函中未署年月,惟所述內容,如「王梅岑侍御摺」,即指御史王廷相之奏摺,時維光緒廿四年(1898)元旦;「上一日索黃遵憲〈日本國志〉,甚急」,即光緒帝命樞臣進黃遵憲書,見諸戊戌(1898)二月之紀錄;德國租借膠州灣,亦同年之事,由此可知,本函寫於一八九八年。

因函涉機密,楊銳用字遣辭,頗為大膽,有「邦昌主使,而林甫助之」「王翦精兵分佈各要隘」,以唐李林甫、宋張邦昌作喻,即指為賣國權奸,而秦王翦陳兵要隘,即外臣擁兵自重,對照刻下政局,維新保守之爭,人事之傾軋,人物呼之欲出,故「隱語」代之。以節盦與張香濤關係之密,此函內容不無轉致之意。

函中「劉裴村比部」,即「戊戌六君子」之劉光弟,「伯嚴」即湖南巡撫陳寶箴子陳三立,「道希」即珍、瑾二妃之師文廷式,「損庵」即張之洞幕客葉大莊,「印伯」即顧印愚,亦香濤入室弟子。

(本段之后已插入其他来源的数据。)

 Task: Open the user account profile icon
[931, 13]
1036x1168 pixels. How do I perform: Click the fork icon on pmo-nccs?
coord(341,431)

「五十萬卷樓」藏清代名人信札(編號1306-1309)

東莞莫伯驥「五十萬卷樓」,藏書富甲嶺南,亦及書畫。本輯所集,自清中葉以迄戊戌維新之名人信札,涉集詩人、學者、能吏於一身之趙甌北,「戊戌六君子」之楊銳、林旭,以及外交家兼詩人之黃遵憲,雖非書家,惟墨迹傳世至稀,且晚清三家信札,皆致梁鼎芬,內容間涉朝中隱密,堪與史籍相參照,雖片言零篇,亦足為收藏界珍視。